Tuesday, April 27, 2010

Anatomy of a Wine Dinner

A big wine dinner looks easy enough. Snag a winemaker looking to show his wares, book a restaurant on a slow night. Come up with a menu that delivers enough panache to entice the buyers. Send out an email, do some publicity and voila. Everybody shows up, enjoys some good wine and some good food and goes home happy. Maybe even some wine is sold. As one might expect, there's a lot of work putting it all together.
Monday night a sold out room enjoyed a magnificent evening of great wines and great food to welcome Jean-Guillaume Prats, managing director of the great Bordeaux estate Cos d'Estournel to Dallas. The amazing food was prepared by Chef Bruno Davaillon and Sous Chef Eric Brandt of The Mansion on Turtle Creek.

One of the perks of my job is that I get to work these dinners. Work? You might ask. Yes, work.

I showed up about 4:30 to find that Randy Mclaughlin, one of the masterminds behind the event was already opening the bottles. It wasn't as complicated as the big Bordeaux dinners we host in the fall, but that just meant we were able to pay more attention to the preparation of the wines.

Randy handed the job of opening the bottles over to me and he began the tedious task of double-decanting 32 bottles of wine. Double decanting involves splash pouring the wine into a decanter and then carefully pouring the wine back into the original bottle. Splash pouring puts bubbles of air into the wine. The double pouring exposes the wine to air twice. The surface area of the bubbles combined with the double pour pulls the aromatic and flavor molecules to the surface and increases perception of the fruit characteristics of the wine. (Here's a link to a scientific study of this process as it relates to champagne.)   We double decanted all the younger wines three hours before they were poured. The 1995 was carefully decanted and served from the decanters.

Of course sediment is the other reason to decant. The 2006 and 2007 wines were pretty clean. The 2001 threw a lot of clunky sediment. So much that we had to rinse all the bottles before they could be refilled. The 1995 appeared to have been stored upside down! The necks contained a sticky sediment which stuck to the corks. Pouring these was tricky indeed. The good news was that each decanter of the '01 had a little wine left in the bottom. Hmm. It didn't take much ingenuity to aggregate the dregs into one decanter. We wound up with enough for two small glasses. A nice reward for a couple of hours of tense and tedious work.

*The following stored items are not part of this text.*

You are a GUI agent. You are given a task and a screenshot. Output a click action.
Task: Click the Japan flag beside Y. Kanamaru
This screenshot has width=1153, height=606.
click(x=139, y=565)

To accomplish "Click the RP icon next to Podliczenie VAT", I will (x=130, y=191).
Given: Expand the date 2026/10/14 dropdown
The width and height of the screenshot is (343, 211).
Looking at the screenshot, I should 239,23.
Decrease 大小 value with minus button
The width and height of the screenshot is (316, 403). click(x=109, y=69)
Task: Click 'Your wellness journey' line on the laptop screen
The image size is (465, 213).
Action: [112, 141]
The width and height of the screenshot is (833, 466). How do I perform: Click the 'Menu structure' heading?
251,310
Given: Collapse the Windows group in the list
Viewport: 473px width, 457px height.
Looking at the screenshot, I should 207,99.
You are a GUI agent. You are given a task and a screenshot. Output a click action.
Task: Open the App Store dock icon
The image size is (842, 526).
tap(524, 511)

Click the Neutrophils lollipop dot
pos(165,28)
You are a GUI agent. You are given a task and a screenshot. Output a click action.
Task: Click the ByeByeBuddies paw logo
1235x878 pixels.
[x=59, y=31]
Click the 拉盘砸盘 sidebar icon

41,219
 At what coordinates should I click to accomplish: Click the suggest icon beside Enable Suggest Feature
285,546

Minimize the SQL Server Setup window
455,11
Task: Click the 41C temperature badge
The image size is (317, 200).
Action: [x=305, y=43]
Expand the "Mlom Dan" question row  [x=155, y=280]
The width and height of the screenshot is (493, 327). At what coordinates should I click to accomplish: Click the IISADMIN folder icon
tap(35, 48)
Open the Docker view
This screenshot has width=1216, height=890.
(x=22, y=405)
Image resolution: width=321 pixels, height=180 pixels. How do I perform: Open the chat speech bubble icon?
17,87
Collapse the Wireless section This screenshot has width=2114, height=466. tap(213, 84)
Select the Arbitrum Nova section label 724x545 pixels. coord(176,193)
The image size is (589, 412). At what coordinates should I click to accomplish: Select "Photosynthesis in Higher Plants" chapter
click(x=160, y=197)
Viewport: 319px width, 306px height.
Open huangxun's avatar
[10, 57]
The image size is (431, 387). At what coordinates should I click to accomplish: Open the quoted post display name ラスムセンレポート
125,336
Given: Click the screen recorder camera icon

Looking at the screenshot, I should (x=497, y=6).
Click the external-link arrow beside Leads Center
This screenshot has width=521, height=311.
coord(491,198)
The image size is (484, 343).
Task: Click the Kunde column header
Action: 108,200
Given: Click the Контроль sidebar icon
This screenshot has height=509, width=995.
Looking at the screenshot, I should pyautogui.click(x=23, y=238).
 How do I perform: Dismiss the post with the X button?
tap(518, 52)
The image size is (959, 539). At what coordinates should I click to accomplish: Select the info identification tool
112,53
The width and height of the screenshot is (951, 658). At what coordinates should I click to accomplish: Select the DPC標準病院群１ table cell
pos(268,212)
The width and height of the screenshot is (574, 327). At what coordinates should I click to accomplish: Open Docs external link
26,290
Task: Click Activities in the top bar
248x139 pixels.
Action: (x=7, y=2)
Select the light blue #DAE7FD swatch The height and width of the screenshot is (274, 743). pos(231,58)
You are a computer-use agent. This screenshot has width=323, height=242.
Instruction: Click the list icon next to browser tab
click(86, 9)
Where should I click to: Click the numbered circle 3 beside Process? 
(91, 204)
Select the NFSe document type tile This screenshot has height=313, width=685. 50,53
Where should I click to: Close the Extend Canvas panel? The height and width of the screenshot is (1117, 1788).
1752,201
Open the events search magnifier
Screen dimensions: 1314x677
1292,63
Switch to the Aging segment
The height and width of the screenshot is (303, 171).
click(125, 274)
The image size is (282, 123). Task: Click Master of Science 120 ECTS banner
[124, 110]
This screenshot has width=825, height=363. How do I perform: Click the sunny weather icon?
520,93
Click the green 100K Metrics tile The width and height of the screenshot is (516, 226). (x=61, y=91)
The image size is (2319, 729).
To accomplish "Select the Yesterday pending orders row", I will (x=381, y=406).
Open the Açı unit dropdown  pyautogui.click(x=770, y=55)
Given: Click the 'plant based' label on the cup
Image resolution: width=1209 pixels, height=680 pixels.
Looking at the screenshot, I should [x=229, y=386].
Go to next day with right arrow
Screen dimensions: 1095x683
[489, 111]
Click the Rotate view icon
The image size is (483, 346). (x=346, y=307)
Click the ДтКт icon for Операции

Oops! Not yet. More work to be done. We lay out the menus and wine lists. Then check each place setting, making sure the glasses are clean and no stray glasses have made it onto the tables and that they are arranged correctly so every place setting is identical. 

Now we can sit for a minute and enjoy the wine. The 2001 is magnificent.

Then, back to work. Randy meets with the wait staff and I start opening the white wines. It's the first time I've seen a bottle of white Bordeaux from Cos. The label is the familiar Cos label, but where you expect maroon ink, it's pale green. Interesting. The aromatics are tart and redolent of lime.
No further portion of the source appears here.